Overview
The Llama 4 family, released on April 5, 2025, represents the final chapter in Meta's foundational open-weights era. Featuring the Scout and Maverick series, Llama 4 introduced the Mixture-of-Experts (MoE) architecture to the open-source community at a massive scale.
As of April 2026, Meta has transitioned its frontier AI efforts to a new, proprietary model series called Muse Spark. Developed by the newly formed Meta Superintelligence Labs, Muse Spark represents a strategic shift toward closed-source, state-of-the-art models designed to compete directly with GPT-5.4 and Claude 4.7 Opus. While the Llama 4 models remain the industry standard for open-source deployment, the frontier of Meta's intelligence is now hosted within the Muse ecosystem.
Llama 4 Scout (The Efficient Long-Context)
Scout is the high-efficiency multimodal model of the 2025 release. With 17B active parameters (109B total), it pioneered the 10M token context window for open models.
- Context Window: 10 million tokens.
- Architecture: 8 experts / 2 active.
- Best for: Extreme RAG systems and long-video analysis.
Llama 4 Maverick (The Workhorse)
Maverick is the primary general-purpose model, featuring 17B active parameters out of 400B total (utilizing 128 experts). It was designed to rival the reasoning capabilities of the previous generation's proprietary flagships.
- Context Window: 1 million tokens.
- Best for: Coding, logic-heavy tasks, and professional-grade multimodal understanding.
Muse Spark (The Proprietary Frontier)
Released in early April 2026, Muse Spark is Meta's newest intelligence engine. Unlike Llama 4, Muse Spark is closed-weights and available only via Meta's secure API. It features native agentic orchestration and is optimized for the "Superintelligence" benchmarks of 2026.
Capabilities
- State-of-the-Art Reasoning: Maverick, in particular, is designed to be a leader in complex logical and mathematical reasoning.
- Advanced Multimodality: All models can natively process and understand both text and images.
- Massive Context Windows: Scout's 10 million token context window opens up new possibilities for long-form content analysis.

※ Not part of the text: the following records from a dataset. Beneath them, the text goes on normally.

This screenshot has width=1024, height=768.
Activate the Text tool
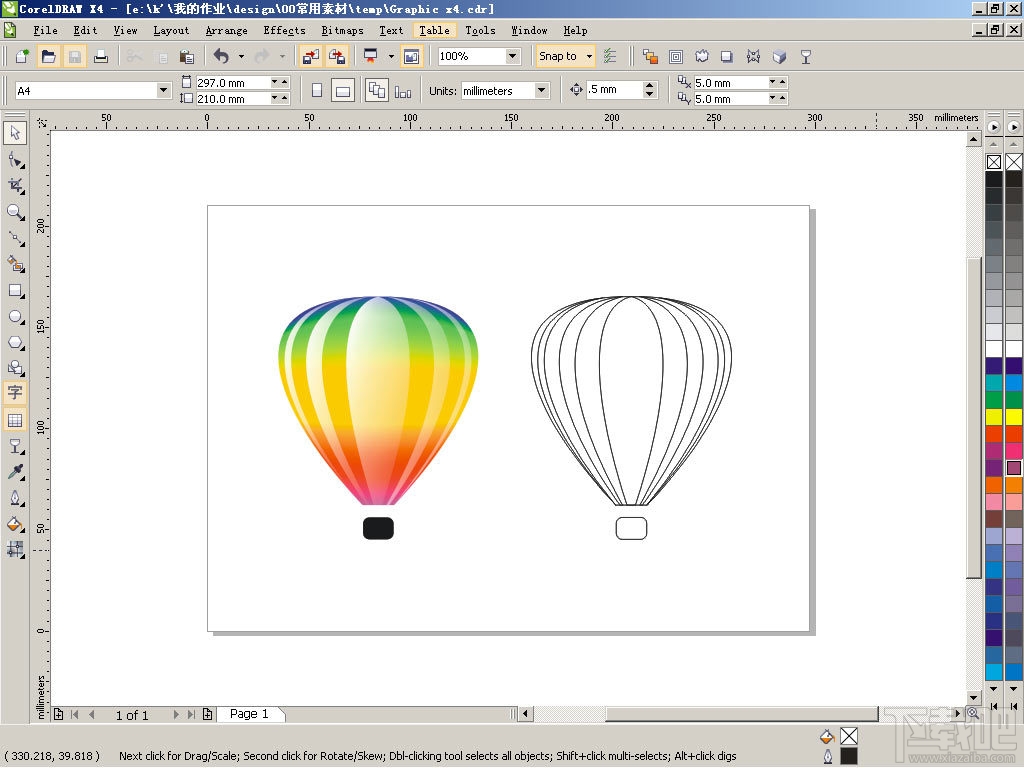(x=15, y=393)
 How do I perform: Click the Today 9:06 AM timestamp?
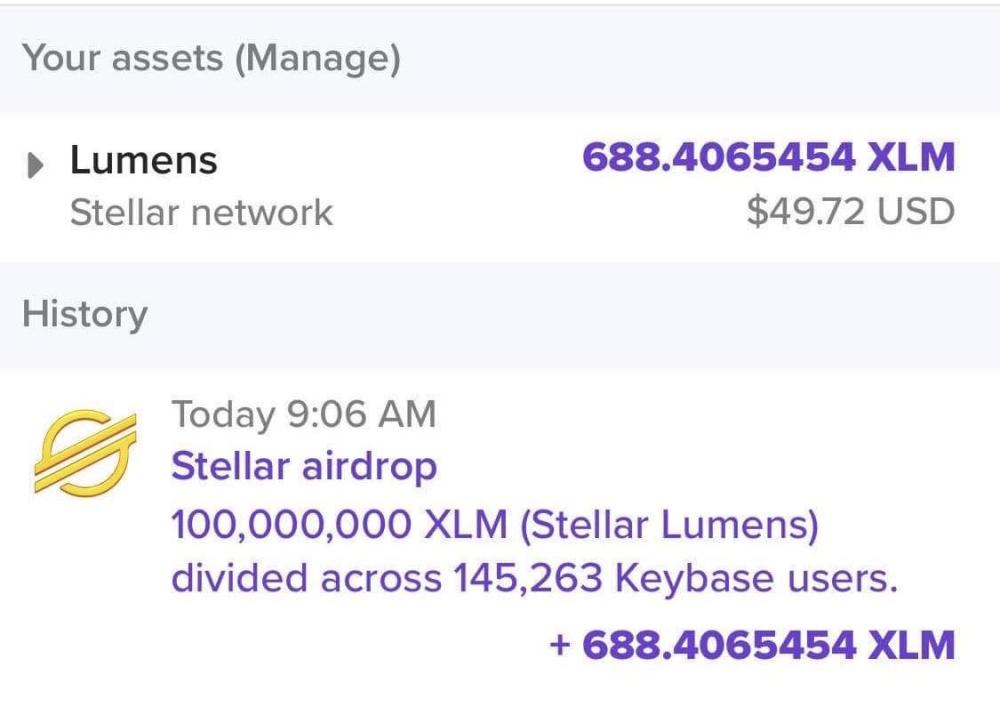point(304,413)
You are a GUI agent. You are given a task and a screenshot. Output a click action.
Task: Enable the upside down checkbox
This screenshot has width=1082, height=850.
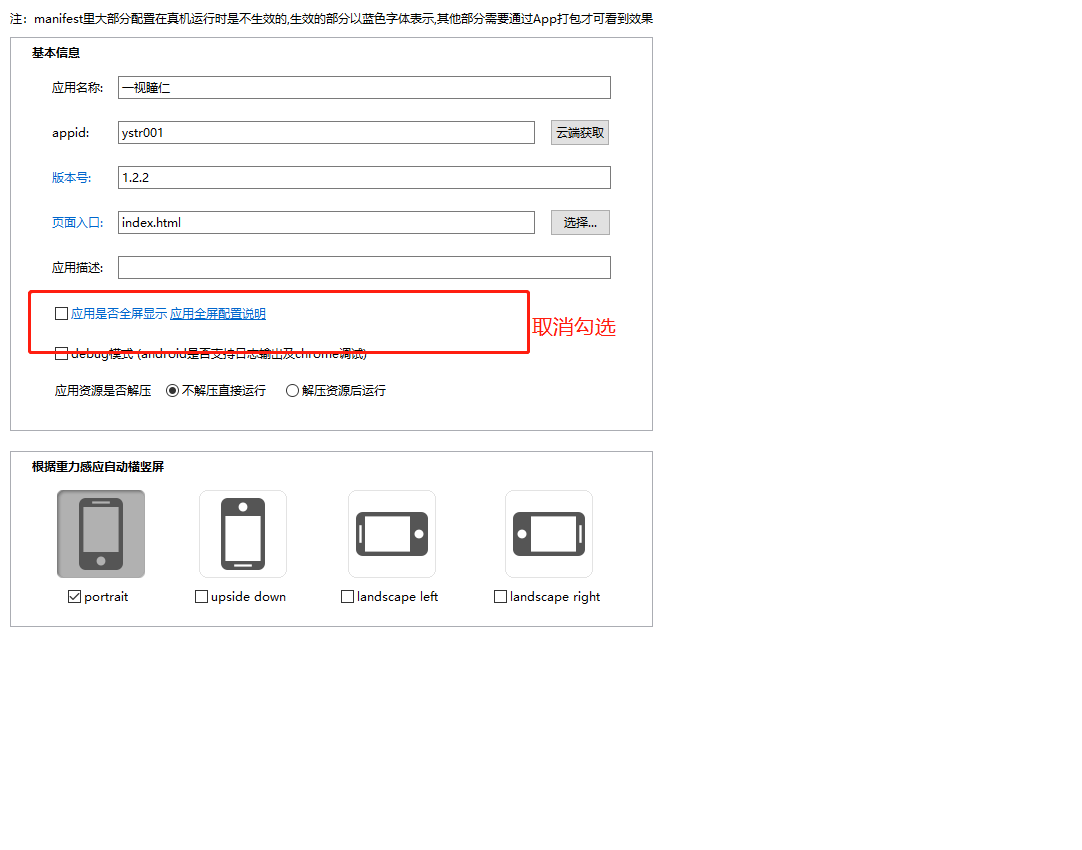[x=201, y=597]
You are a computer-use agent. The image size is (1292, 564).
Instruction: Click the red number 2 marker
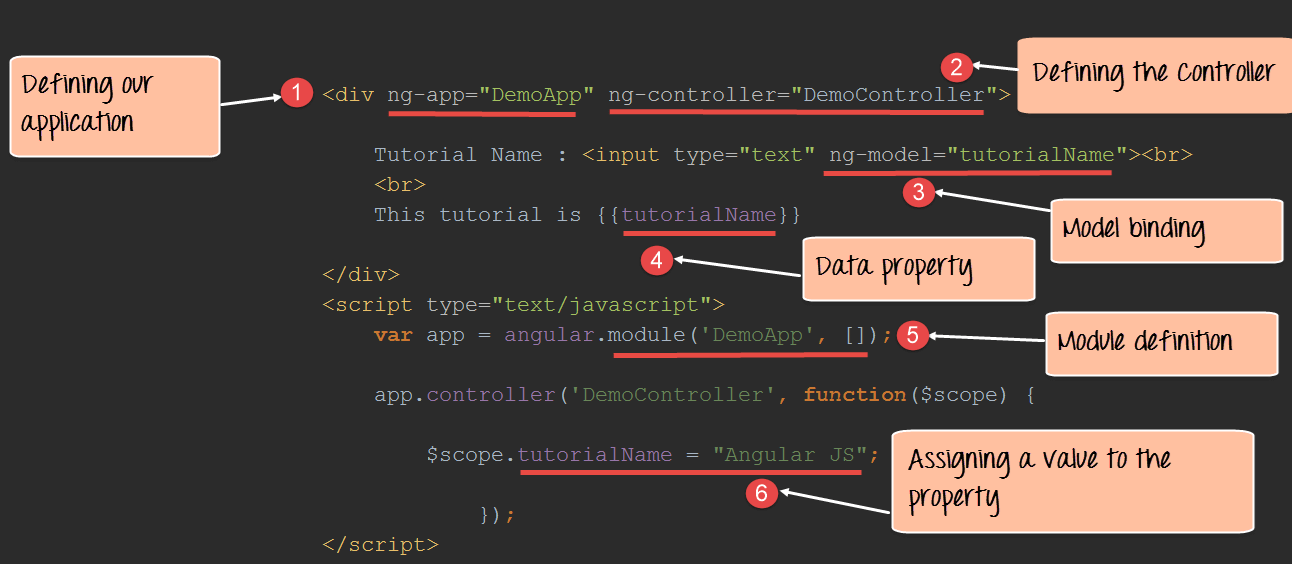coord(956,67)
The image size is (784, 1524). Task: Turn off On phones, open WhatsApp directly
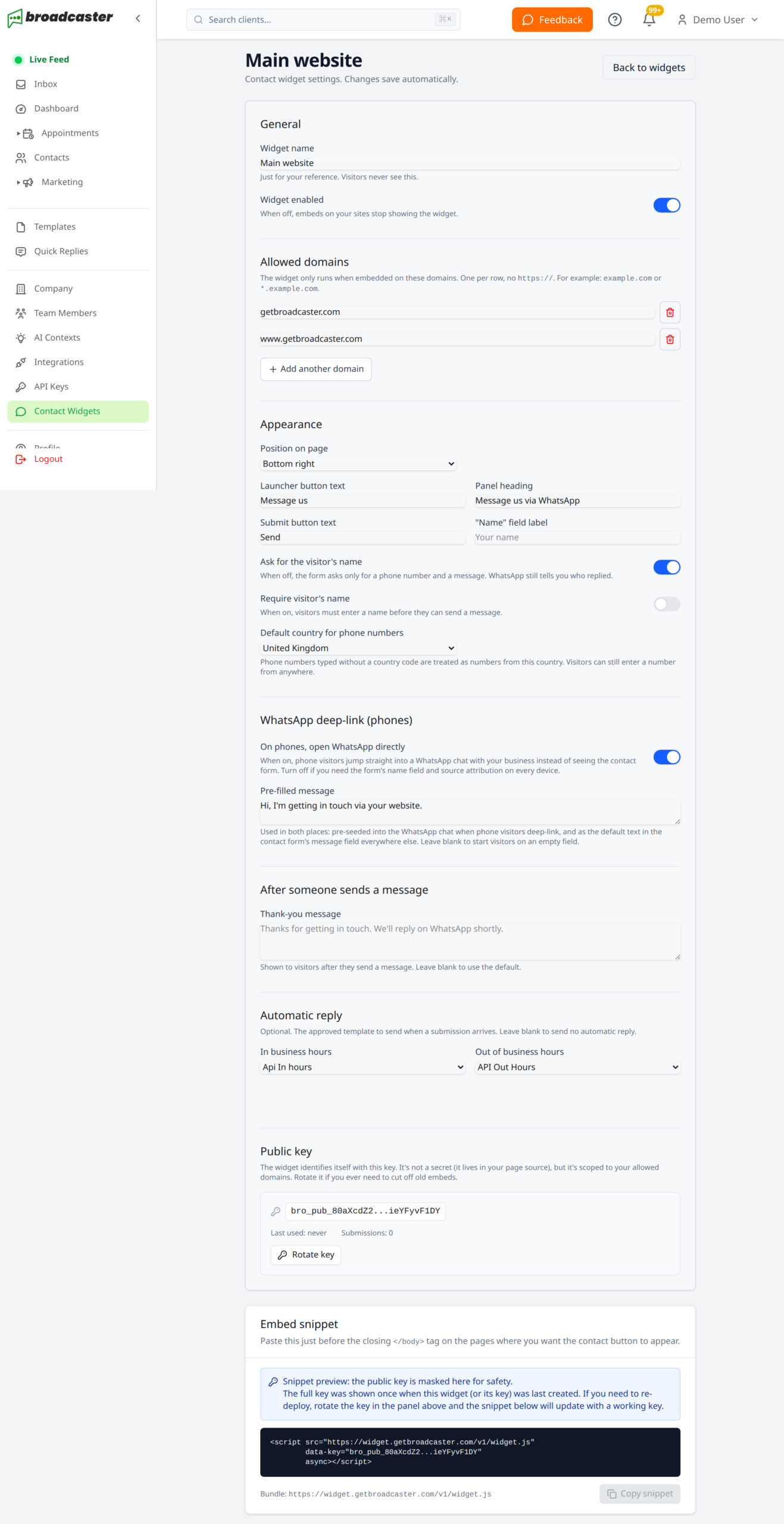point(667,757)
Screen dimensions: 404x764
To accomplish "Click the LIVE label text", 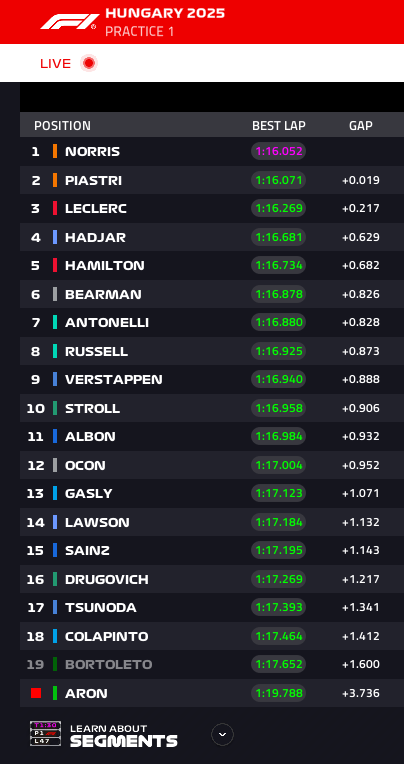I will [x=56, y=64].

- Open Source: The models are freely available for both research and commercial applications, driving innovation across the AI community.
Use Cases
- Complex Coding & Development: Maverick serves as a powerful pair programmer for developers.
- Large-Scale Data Analysis: Scout can analyze entire codebases or vast quantities of documents in a single prompt.
- Creative Multimodal Content: All models can be used to understand and interact with visual information.
- Academic & Commercial Research: The open nature of the models makes them a go-to choice for researchers pushing the boundaries of AI.
Pricing & Access
- Llama 4 (Scout/Maverick): Free to download and self-host under Meta's permissive license. Available on Hugging Face.
- Muse Spark: Available via Meta's API for enterprise customers. Pricing is reported to be competitive with GPT-5.4 at approximately $2.50 per 1M input tokens.
- Meta AI: Integrated into Instagram, WhatsApp, and Facebook, now powered by the Muse Spark engine.
Ecosystem & Tools
- Official Llama Website: The primary source for downloading the models and reading the documentation.
- Hugging Face: The main community hub for accessing and fine-tuning Llama models.
- API Access: Available through major cloud providers and dedicated AI model hosting platforms.